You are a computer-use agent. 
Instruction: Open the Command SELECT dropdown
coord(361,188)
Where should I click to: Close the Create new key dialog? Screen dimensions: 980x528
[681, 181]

---

**DIRECTIONS FOR THIS TASK:**
The lines you need run from the one containing "Instruction: Open the Command SELECT dropdown" to the end of the listing. Output exactly those, both ends included.

**ANSWER FOR THE TASK:**
Instruction: Open the Command SELECT dropdown
coord(361,188)
Where should I click to: Close the Create new key dialog? Screen dimensions: 980x528
[681, 181]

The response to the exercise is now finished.